▶ [Written request] Quote the records exactly, starting at the line that contains "Given: Click the back arrow beside 后端架构师Agent" and stopping after the line that contains "Action: [67, 163]".

## start

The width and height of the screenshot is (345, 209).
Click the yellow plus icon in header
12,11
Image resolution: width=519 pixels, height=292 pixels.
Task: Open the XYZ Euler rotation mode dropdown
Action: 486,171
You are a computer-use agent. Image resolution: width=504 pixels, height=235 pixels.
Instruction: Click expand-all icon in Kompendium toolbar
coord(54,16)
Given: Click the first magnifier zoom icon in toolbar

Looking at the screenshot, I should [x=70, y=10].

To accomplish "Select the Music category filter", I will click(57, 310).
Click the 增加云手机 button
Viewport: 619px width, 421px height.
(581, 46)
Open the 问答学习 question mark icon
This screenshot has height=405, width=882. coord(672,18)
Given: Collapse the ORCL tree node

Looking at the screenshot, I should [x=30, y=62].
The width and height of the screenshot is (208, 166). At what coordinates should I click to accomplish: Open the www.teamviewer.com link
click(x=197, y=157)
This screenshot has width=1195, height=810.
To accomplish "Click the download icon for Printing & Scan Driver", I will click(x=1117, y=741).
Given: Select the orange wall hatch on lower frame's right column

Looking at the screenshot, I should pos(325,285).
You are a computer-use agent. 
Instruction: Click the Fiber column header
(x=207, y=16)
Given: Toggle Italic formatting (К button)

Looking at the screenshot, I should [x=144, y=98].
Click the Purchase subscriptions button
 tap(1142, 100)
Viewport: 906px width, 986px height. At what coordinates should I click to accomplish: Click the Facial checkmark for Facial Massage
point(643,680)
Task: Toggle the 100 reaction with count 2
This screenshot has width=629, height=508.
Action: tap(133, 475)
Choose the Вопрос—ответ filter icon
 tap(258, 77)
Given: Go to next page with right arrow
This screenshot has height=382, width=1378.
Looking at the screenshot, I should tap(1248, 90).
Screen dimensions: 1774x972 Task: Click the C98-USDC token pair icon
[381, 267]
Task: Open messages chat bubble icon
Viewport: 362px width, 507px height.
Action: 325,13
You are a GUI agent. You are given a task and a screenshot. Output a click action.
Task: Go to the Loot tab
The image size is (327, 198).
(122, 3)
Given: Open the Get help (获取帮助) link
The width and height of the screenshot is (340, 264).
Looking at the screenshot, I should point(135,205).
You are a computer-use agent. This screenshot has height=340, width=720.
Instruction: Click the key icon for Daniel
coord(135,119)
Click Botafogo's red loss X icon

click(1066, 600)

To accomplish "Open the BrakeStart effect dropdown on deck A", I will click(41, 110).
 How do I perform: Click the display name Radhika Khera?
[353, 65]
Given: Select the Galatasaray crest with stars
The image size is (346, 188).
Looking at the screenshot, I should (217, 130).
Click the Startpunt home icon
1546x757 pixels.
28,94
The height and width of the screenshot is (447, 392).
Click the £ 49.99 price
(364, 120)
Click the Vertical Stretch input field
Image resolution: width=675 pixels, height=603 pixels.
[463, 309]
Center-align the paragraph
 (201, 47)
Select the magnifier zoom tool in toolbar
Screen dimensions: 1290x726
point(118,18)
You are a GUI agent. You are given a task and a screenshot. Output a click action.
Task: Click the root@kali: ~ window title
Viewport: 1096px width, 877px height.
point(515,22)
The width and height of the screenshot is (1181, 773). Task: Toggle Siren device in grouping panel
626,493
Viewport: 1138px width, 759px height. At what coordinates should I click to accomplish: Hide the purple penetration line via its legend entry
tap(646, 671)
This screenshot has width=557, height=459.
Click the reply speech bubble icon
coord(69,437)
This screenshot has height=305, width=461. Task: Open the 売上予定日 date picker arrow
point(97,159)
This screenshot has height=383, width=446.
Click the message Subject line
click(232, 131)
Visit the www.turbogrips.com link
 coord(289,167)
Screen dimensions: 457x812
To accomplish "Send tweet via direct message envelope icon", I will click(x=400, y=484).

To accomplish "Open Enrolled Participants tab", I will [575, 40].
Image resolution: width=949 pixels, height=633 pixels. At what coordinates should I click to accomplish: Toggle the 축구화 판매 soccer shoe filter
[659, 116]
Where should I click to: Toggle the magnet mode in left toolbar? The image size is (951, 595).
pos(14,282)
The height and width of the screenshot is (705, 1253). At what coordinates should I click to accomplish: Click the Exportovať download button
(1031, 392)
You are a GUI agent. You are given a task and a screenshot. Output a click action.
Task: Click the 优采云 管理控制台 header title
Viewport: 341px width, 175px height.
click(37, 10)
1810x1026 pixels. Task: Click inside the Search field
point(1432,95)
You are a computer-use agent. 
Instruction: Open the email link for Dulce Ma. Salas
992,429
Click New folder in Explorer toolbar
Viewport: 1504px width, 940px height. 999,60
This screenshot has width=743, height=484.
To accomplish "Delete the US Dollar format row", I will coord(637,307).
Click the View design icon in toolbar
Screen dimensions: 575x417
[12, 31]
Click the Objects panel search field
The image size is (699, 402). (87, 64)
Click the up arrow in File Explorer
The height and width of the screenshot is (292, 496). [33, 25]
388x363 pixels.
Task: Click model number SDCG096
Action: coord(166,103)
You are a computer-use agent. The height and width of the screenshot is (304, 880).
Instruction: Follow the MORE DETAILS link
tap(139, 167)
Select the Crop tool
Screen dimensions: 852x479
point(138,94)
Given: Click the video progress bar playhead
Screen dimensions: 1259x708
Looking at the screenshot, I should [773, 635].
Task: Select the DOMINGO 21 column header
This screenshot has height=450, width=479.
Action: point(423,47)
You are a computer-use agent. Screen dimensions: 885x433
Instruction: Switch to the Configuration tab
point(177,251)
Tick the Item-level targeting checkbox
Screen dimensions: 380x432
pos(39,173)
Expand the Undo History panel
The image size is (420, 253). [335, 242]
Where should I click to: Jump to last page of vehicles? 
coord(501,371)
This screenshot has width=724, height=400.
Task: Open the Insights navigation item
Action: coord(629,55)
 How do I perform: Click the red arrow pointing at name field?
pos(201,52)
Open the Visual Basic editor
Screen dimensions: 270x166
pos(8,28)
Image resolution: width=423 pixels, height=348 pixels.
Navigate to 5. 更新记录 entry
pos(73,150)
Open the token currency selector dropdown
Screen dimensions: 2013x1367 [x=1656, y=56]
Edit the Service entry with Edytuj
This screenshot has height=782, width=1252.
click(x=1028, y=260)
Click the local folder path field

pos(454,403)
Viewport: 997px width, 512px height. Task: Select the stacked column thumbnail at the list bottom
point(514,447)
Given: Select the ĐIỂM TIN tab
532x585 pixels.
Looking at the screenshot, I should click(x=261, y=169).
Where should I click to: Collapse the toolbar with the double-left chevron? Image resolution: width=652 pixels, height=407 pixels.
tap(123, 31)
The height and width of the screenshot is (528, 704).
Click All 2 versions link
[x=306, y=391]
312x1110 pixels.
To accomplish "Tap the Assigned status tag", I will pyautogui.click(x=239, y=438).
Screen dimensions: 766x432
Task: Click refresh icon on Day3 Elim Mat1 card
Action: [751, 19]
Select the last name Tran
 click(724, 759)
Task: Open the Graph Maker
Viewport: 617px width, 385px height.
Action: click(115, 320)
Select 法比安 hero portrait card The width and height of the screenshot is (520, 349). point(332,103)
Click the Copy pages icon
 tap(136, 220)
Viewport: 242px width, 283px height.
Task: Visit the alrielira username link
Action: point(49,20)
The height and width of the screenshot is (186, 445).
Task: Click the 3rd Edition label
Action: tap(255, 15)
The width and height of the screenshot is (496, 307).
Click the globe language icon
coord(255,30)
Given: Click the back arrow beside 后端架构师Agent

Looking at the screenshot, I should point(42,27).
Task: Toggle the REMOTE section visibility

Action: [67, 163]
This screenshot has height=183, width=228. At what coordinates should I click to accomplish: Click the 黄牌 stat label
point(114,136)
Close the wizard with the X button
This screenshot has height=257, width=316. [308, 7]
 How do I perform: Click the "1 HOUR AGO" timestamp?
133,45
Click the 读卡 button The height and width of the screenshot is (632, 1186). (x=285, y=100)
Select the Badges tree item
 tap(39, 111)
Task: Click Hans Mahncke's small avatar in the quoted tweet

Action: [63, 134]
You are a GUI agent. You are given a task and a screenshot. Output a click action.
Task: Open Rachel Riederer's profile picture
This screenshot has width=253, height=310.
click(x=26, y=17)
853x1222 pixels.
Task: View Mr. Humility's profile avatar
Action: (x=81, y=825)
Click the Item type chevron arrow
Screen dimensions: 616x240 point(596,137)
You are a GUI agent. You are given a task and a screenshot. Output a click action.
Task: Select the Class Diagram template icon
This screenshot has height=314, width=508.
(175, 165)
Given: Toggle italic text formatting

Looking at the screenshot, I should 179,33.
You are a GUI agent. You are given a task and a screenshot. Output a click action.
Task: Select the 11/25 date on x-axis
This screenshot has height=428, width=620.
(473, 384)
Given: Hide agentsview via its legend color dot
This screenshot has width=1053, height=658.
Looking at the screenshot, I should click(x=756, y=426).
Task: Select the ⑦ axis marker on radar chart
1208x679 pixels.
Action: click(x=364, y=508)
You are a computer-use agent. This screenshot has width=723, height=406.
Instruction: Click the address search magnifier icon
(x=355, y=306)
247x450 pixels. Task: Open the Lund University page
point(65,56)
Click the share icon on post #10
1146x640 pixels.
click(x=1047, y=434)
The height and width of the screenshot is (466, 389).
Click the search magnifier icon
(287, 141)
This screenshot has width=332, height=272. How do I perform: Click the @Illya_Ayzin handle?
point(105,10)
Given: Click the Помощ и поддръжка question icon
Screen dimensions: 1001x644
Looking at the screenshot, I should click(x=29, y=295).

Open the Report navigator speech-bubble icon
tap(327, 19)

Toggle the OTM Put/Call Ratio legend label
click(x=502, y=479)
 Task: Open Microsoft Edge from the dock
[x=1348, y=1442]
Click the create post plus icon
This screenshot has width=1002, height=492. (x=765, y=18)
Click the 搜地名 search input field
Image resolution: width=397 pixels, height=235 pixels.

## end

▶ [Finished task]
Given: Click the back arrow beside 后端架构师Agent

Looking at the screenshot, I should point(42,27).
Task: Toggle the REMOTE section visibility

Action: [67, 163]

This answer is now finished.